Aim of the task:
Please repeat each entry. Match every word exactly.

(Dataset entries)
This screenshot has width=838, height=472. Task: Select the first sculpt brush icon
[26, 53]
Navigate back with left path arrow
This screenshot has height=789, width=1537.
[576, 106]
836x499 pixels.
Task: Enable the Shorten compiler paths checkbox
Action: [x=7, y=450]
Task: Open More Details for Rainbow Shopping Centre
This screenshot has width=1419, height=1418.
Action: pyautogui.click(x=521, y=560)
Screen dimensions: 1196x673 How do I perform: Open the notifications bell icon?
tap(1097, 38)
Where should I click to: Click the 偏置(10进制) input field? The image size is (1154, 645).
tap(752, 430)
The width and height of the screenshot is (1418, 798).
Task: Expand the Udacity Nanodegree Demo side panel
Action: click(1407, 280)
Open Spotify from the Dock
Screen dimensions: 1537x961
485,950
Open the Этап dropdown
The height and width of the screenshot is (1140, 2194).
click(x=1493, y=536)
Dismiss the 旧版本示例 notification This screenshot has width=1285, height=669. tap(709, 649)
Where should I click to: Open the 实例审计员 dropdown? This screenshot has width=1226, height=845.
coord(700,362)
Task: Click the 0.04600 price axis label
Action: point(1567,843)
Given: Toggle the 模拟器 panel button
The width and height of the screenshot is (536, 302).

Answer to the exercise:
This screenshot has width=838, height=472. Task: Select the first sculpt brush icon
[26, 53]
Navigate back with left path arrow
This screenshot has height=789, width=1537.
[576, 106]
836x499 pixels.
Task: Enable the Shorten compiler paths checkbox
Action: [x=7, y=450]
Task: Open More Details for Rainbow Shopping Centre
This screenshot has width=1419, height=1418.
Action: pyautogui.click(x=521, y=560)
Screen dimensions: 1196x673 How do I perform: Open the notifications bell icon?
tap(1097, 38)
Where should I click to: Click the 偏置(10进制) input field? The image size is (1154, 645).
tap(752, 430)
The width and height of the screenshot is (1418, 798).
Task: Expand the Udacity Nanodegree Demo side panel
Action: click(1407, 280)
Open Spotify from the Dock
Screen dimensions: 1537x961
485,950
Open the Этап dropdown
The height and width of the screenshot is (1140, 2194).
click(x=1493, y=536)
Dismiss the 旧版本示例 notification This screenshot has width=1285, height=669. tap(709, 649)
Where should I click to: Open the 实例审计员 dropdown? This screenshot has width=1226, height=845.
coord(700,362)
Task: Click the 0.04600 price axis label
Action: point(1567,843)
Given: Toggle the 模拟器 panel button
The width and height of the screenshot is (536, 302).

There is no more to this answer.